Diantara cobaan berat yang diderita oleh Nabi Ibrahim as. adalah di saat ia menyeru kaumnya untuk menyembah Allah Yang Maha Esa dan meninggalkan penyembahan terhadap patung, bintang-bintang dan segala sesuatu selain Allah. Akan tetapi mereka durhaka dan bahkan berkonspirasi untuk membunuhnya dengan cara membakarnya dalam kobaran api.

"Mereka berkata: "Dirikanlah suatu bangunan untuk (membakar) Ibrahim; lalu lemparkanlah dia dalam api yang menyala-nyala itu." Mereka hendak melakukan tipu muslihat kepadanya, maka Kami jadikan mereka orang-orang yang hina." ( ash-Shaffat: 97-98)

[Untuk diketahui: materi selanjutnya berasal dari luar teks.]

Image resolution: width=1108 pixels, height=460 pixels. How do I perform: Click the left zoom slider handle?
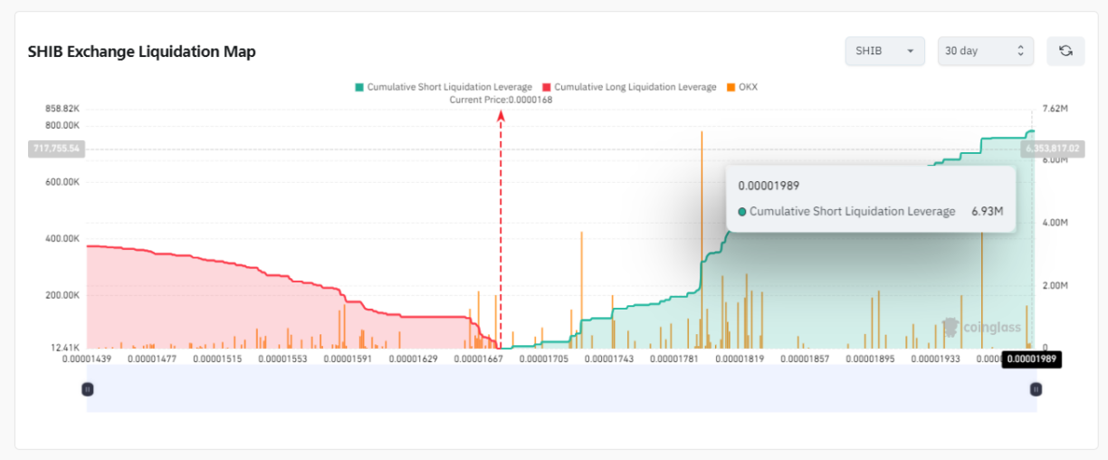point(87,389)
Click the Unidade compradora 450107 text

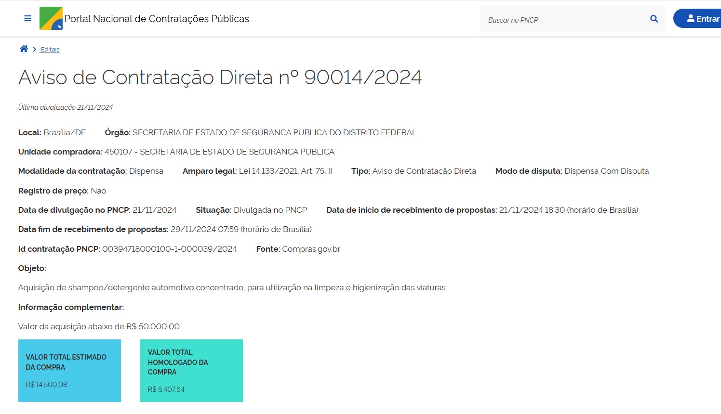(x=219, y=152)
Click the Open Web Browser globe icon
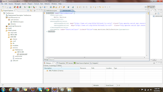The height and width of the screenshot is (92, 163). (x=68, y=7)
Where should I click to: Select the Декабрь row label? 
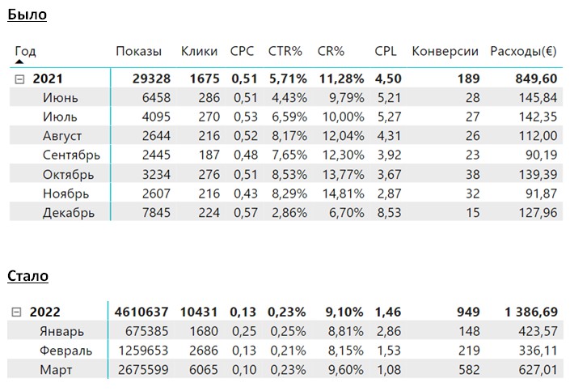point(68,213)
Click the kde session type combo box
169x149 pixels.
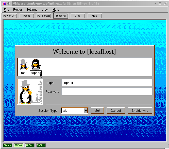73,111
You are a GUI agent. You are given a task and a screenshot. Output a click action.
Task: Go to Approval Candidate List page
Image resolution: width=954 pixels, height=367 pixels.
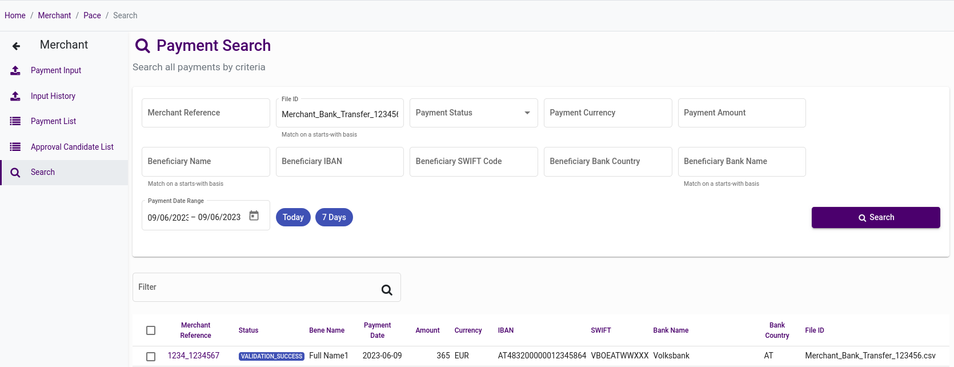pyautogui.click(x=72, y=147)
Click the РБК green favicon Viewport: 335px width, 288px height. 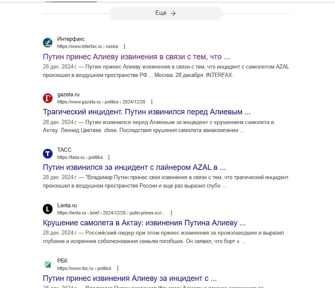click(x=47, y=264)
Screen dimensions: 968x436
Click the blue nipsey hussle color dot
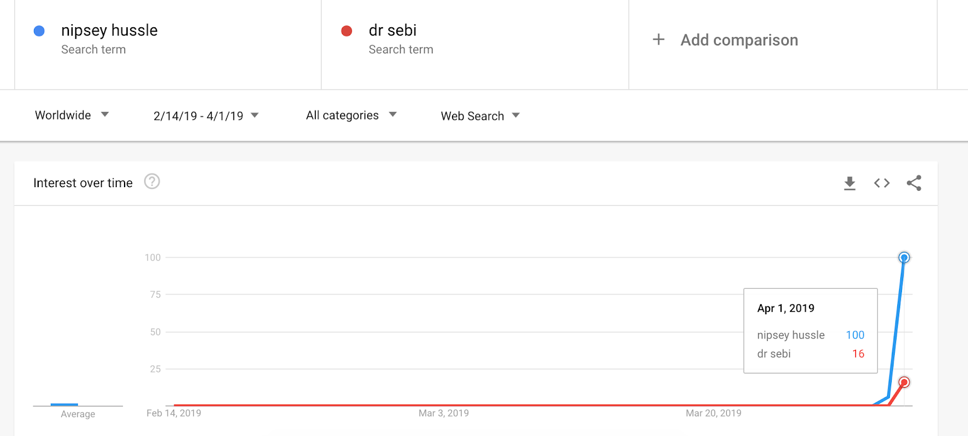[x=39, y=31]
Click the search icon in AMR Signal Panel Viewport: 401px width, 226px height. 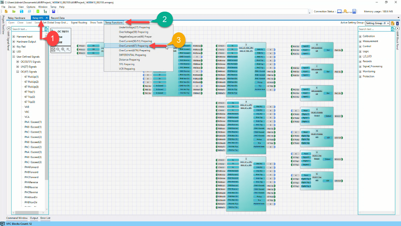click(46, 29)
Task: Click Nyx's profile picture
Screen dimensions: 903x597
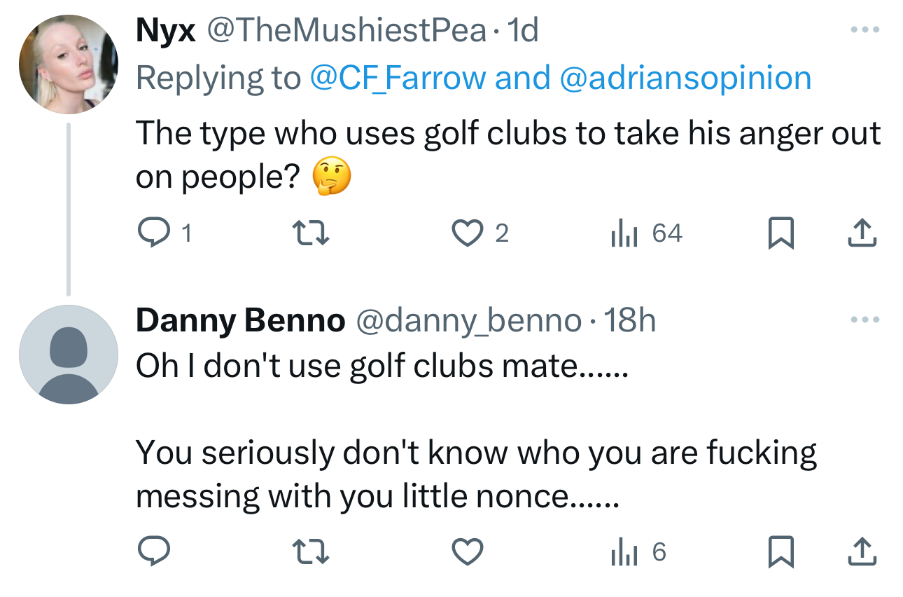Action: pyautogui.click(x=68, y=64)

Mereka mulai mengumpulkan kayu bakar dari setiap penjuru daerah. Bahkan mereka mengumpulkan itu dalam waktu yang cukup lama untuk menyenangkan tuhan-tuhan mereka. Kemudian mereka gali sebuah lobang yang besar lalu mereka lemparkan kayu bakar yang mereka kumpulkan tersebut ke dalamnya. Setelah itu mereka nyalakan api. Api mulai membesar dan semakin membara. Jilatan-jilatannya menjulang ke langit.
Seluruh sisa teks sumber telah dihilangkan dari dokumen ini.